37. Rabbi Meryem’i güzelce kabul etti ve güzel bir bitki[1*] gibi yetiştirdi. Bakımını da Zekeriya’ya yükledi. Zekeriya ne zaman onun dairesine[2*] girse yanında bir rızık (yiyecek veya giyecek)[3*] bulur: "Meryem! Bu sana nereden?" diye sorardı. O da “Allah katından! Allah, tercih ettiğine[4*] hesapsız rızık verir!" derdi.

[*1] Meryem validemizin güzel bir bitki gibi yetiştirilmesi, yapısında bitkilere has bir özellik olduğunu gösterir. Bazı bitkilerde hem erkeklik hem dişilik organı olur ve kendi kendini döller. Meryem’in rahmine ruhun üflenmesi ile ilgili iki ayetten birinde (Tahrim 66/12) erkek, diğerinde de dişi zamirin (Enbiya 21/91) kullanılması bunu gösterir. İsa aleyhisselamın örneğinin Adem aleyhisselam olması (Al-i İmran 3/59) ve insanın ilk yaratılışının bitki örneği ile açıklanması (Nuh 71/17), Ahirette yeniden yaratılışın aynı usulle olacağının bildirilmesi (Araf 7/29) bunu ispatlar.

[*2] Mihrab; oda, hünkar mahfili, başoda, sultanın tek başına kaldığı has oda, harem dairesi, insanların oturduğu ve toplandığı yer vs. anlamlarda kullanılır. (Lisân’ul-Arab ve el-Kamus’ul-muhît)

[*3] Rızık sadece yiyecek olmaz. Giyecekler ve her türlü eşya da rızıktır. Bu rızkın, Allah katından olması; Meryem’in yanında yazın kış meyvesi, kışın da yaz meyvesi bulunduğu anlamına gelmez.
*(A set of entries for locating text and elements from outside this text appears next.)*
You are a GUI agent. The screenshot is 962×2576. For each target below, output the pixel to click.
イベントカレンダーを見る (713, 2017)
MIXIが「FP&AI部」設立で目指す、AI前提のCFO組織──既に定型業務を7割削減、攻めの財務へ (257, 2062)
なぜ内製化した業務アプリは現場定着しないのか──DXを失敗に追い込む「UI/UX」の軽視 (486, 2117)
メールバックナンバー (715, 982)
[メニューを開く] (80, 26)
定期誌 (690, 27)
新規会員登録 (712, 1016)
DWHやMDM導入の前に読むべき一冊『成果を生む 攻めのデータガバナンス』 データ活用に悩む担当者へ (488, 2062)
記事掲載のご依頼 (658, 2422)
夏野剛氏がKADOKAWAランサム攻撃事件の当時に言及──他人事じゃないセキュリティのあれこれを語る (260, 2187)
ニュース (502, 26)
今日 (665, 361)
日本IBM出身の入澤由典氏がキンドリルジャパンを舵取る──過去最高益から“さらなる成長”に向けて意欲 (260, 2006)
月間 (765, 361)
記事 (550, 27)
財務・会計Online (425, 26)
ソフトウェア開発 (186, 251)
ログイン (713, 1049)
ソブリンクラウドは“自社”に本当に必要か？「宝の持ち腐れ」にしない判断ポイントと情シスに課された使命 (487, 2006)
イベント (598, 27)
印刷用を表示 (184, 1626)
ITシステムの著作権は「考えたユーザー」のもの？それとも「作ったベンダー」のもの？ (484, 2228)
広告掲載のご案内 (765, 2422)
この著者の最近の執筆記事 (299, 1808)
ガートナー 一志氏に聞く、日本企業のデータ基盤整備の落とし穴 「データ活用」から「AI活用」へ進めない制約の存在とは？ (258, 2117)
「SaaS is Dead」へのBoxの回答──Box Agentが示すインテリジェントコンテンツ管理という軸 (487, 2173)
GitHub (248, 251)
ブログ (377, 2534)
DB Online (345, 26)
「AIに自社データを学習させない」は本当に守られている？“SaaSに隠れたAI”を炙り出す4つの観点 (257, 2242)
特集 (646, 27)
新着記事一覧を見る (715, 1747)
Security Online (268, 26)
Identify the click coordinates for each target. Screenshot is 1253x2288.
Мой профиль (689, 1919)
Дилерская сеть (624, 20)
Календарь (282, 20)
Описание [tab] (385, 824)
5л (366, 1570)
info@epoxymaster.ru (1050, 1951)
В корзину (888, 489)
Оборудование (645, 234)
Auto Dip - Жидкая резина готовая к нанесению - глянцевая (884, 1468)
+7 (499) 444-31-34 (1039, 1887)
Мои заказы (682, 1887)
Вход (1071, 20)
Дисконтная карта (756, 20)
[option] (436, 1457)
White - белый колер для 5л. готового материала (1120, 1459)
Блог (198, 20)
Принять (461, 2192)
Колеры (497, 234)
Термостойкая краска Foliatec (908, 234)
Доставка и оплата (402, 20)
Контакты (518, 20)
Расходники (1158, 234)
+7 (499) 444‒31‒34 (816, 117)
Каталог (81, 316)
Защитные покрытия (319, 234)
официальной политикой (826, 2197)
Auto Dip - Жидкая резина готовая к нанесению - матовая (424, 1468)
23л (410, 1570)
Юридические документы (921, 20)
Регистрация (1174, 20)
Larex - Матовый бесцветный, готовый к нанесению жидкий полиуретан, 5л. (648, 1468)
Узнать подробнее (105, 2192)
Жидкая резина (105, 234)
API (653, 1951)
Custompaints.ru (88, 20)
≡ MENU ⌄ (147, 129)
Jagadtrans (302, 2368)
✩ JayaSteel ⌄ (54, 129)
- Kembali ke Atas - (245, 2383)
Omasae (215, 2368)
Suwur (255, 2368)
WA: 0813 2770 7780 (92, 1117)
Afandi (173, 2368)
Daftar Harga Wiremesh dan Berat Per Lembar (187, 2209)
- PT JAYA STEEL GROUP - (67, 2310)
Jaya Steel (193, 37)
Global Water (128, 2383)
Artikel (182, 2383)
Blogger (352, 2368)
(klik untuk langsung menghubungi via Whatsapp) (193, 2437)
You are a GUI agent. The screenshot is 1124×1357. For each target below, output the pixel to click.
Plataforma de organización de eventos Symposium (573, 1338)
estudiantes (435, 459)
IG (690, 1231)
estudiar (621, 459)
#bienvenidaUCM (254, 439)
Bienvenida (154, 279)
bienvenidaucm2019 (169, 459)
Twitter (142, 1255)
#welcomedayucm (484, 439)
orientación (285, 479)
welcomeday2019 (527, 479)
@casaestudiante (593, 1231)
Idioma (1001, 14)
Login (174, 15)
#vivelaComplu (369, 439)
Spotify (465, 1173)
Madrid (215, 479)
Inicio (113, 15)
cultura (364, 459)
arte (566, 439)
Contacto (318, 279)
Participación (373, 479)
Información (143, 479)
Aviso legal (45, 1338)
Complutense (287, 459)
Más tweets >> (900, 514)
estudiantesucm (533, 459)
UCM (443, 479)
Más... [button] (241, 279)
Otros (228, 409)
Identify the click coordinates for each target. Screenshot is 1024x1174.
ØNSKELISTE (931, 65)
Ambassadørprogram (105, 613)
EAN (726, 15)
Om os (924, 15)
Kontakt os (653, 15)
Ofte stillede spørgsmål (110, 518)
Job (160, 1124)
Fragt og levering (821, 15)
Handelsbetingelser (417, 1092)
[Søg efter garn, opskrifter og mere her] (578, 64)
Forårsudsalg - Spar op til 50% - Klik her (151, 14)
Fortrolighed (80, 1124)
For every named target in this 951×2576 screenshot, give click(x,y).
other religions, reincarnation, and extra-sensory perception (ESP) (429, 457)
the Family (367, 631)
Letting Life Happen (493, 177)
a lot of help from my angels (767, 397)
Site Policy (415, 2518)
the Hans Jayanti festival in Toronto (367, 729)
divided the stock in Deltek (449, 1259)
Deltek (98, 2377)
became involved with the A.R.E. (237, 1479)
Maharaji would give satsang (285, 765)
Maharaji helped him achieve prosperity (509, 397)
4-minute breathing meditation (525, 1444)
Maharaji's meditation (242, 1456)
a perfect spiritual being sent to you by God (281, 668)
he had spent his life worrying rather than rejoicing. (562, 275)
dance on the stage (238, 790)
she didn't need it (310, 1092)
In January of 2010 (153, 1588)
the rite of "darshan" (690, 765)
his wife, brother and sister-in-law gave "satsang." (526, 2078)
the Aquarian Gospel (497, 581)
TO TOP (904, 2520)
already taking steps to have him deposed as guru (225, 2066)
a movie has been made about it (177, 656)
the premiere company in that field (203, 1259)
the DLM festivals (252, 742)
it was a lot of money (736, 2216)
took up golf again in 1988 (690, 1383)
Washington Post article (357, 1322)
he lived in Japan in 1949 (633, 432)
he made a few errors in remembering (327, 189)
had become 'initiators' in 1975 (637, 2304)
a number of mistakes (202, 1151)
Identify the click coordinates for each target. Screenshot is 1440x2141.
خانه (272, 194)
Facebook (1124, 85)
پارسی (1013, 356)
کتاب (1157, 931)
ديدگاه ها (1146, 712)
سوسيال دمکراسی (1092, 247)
[*4] “Şâe = شاء”, bir şeyi var etti, demektir (Müfredât). Allah bazı şeyleri kulunun tercihine göre yarattığından öznesi kul olursa “tercih edip yaptı”, Allah olursa “tercih edip yarattı” anlamına gelir.

38. Orada Zekeriya Rabbine dua etti: “Rabbim! Bana katından temiz bir nesil bahşet. Şüphesiz Sen duayı hakkıyla işitensin” dedi.

39. Zekeriya mabette namaz kılarken melekler ona: “Allah sana kendisinden gelen bir kelimeyi (İsa’yı) doğrulayıcı, efendi, nefsine hakim ve salihlerden bir peygamber olarak, Yahya’yı müjdeler” diye seslendiler.

40. (Zekeriya): “Rabbim! benim nasıl oğlum olur? İhtiyarlık gelmiş çatmış, karım da kısır!" dedi[*]. Allah: “Evet, öyle olacak! Ben tercih ettiğim[2*] şeyi yaparım.” dedi.

[*] Zekeriya’nın (as) Allah’tan çocuk isteyip müjdeyi alınca şaşırması, çocuğu kendi için değil de Meryem için istediğini gösterir. Zekeriyya’nın Allah’tan kendisi için temiz bir soy istemesi nden Meryem’i kendi kızı gibi saydığı anlaşılır.

[2*] Şâe = شاء fiilinin kökü, “bir şeyi var etme” anlamında olan şey =شيء’dir. Özne Allah ise “gerekeni yaptı” anlamına gelir. (Bkz. Müfredât). Burada gereken şey, Allah’ın yaptığı tercihtir.

41. Zekeriya; “Rabbim! (Çocuğum olacağına dair) bana bir alâmet/işâret ver” dedi. Allah da şöyle dedi: “Senin için işâret/alâmet, insanlarla üç gün konuşamaman, ancak işâretleşebilmendir. Ayrıca Rabbini çok an, sabah akşam tesbih et.”